Let The Good Times Burn!
Guys, you’ve heard the old saying that “the way to a man’s heart is through his stomach.” Well trust me, this saying holds true in most cases regarding love and romance.
It’s safe to say that every dude loves a woman that can cook good! (Hell, all men gotta eat, right?) A Man want a good woman, who can prepare fantastic tasting dishes. We like eating new shit (…and not only in the bed room.)LOL.
But along comes Carla. (Can’t cook worth a shit!) She thinks she understands this concept about men and what they like when it comes to food & sex. This woman desperately want to please her man; not only in the bedroom, but also at the dinner table. So now, let’s see what’s cooking with this goofy woman.
VITAL STATISTICS – Age: 24 to 49, Height: 5’3″ to 5’7″, Weight: Slightly Lean!
OCCUPATION – You may find this type in a downtown cooking class, screwing everything up. Or she maybe a co-assistant at a catering business
FAVORITE FOODS – When you come by her place, she’ll have a candlelight dinner setting that includes ‘Roasted Head of Moose’ smothered in gravy. Also, be prepared to gobble down baked beans with raw beacon, squirrel stew and spanish rice. (Guys, if you don’t have health insurance, your ass better get some.)
FAVORITE DRINKS – You know you must have drinks with that dinner; so she’ll offer you her favorite, “cooking sherry on the rocks.” And towards those romantic evenings, you’ll sip on Jack Daniels with a buttermilk chaser.
FAVORITE MUSIC – She’ll have you listening to different versions of the old ‘Rice Crispy’ commercial jingles, and all the food jingles played on YouTube.
FAVORITE MOVIES/TV SHOWS – She likes watching, “The Adventures of Cooking with Julia Childs,” “The Galloping Gourmet,” & that new broadway hit production, “It Must Be Jelly ‘Cause Jam Don’t Shake Like That.”
FAVORITE SPORTS/HOBBIES – With her, she’ll have you participating in such fun things as the annual ‘squash stomping’ event. Later, she’ll hope you enjoy the long distance ‘pork chop tossing’ contest and the spoiled ‘meat loaf bake-off’ event.
TYPE OF CAR – She loves the look and smell of new catering trucks. If she gets one, she’ll be able to haul around all the old cooking utensils she’s stolen over the years.
LAST BOOK- ‘7 Ways To Microwave & Serve Goat-head Liver’ by special, International food critic, Yule Gagkan Puke.
TURN-ONS – She get excited at new supermarket openings, discount coupons that are good for six months and food processors that don’t go bad.(But with her cooking skills, does it really matter?!)
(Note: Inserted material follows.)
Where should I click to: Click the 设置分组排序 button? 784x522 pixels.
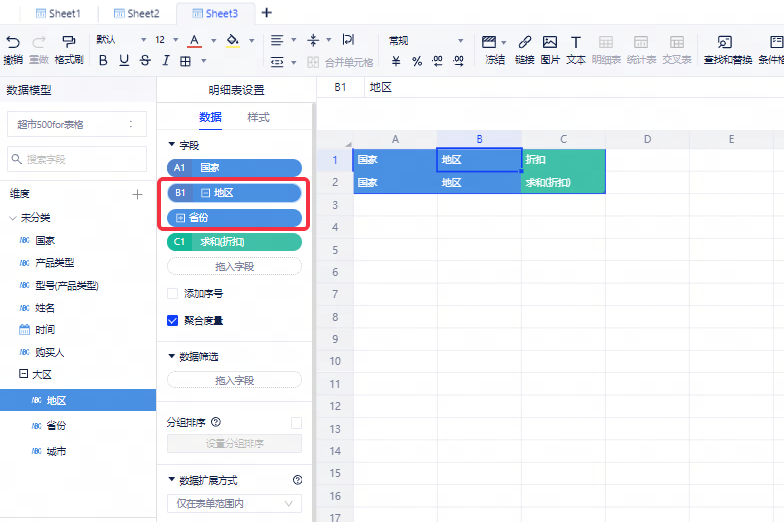pos(234,444)
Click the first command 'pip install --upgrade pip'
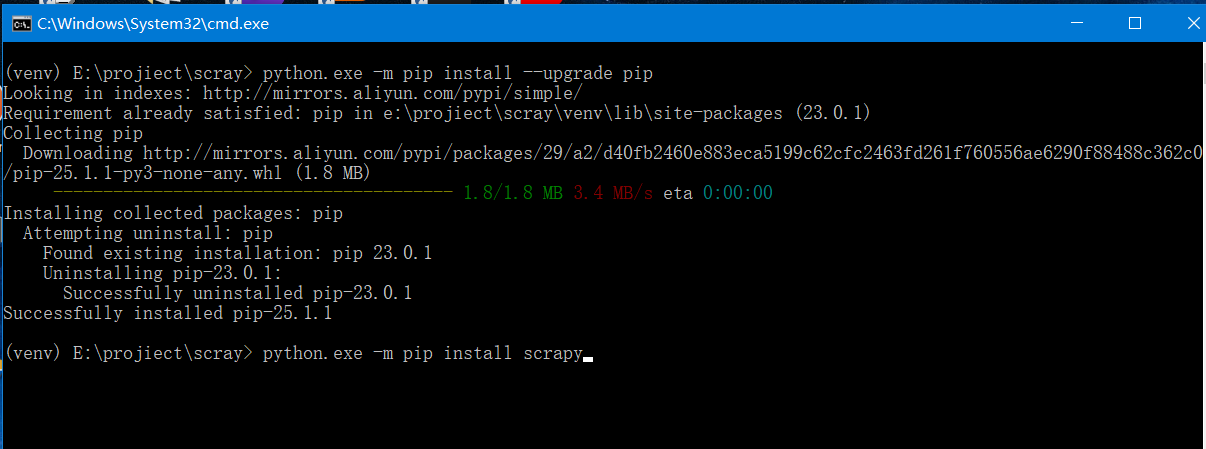Screen dimensions: 1206x449 457,73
TURN-OFFS – Generic aluminum foil that rips easily and doesn’t seal, wax paper that doesn’t hold and pans without matching lids.
SECRET FANTASY – To wrestle around in a large tub of pudding with world-class chefs and food critics.
ASTROLOGICAL SIGN – Scorpio
PERSONALITY – Half-baked, and struggles at what she does, this woman was married three times. Each relationship ended with blow ups because her past spouses figured they were better at cooking than her.
Now single once again, her relaxation after work consist of trying new dishes to fuck up and being creative (…But Not successfully), in the kitchen.
IDEAL MAN – Must have culinary art skills that he can pass to her, with the hopes of her getting her shit together.
WHERE TO MEET – These clumsy-types are usually found spending their time at home appliance conventions, in super markets, at fast food joints and on blind dates.
GOAL – To write a best selling cookbook.
RATING: 4.8 – Life with this bumbling, unskilled woman could only mean one thing; you coming home from work, washing dishes and preparing the evening dinner. You’ll get tired of her constant coupon clipping & trading among her friends.
Experiencing constant diarrhea one week, then constipation four times a week is something you may never get use to. (It’s frustrating having to run and take a shit as soon as you get to work, then realize you can’t.) Damn!! But if you can handle it, then life can be a ‘Bowl of Cherries.’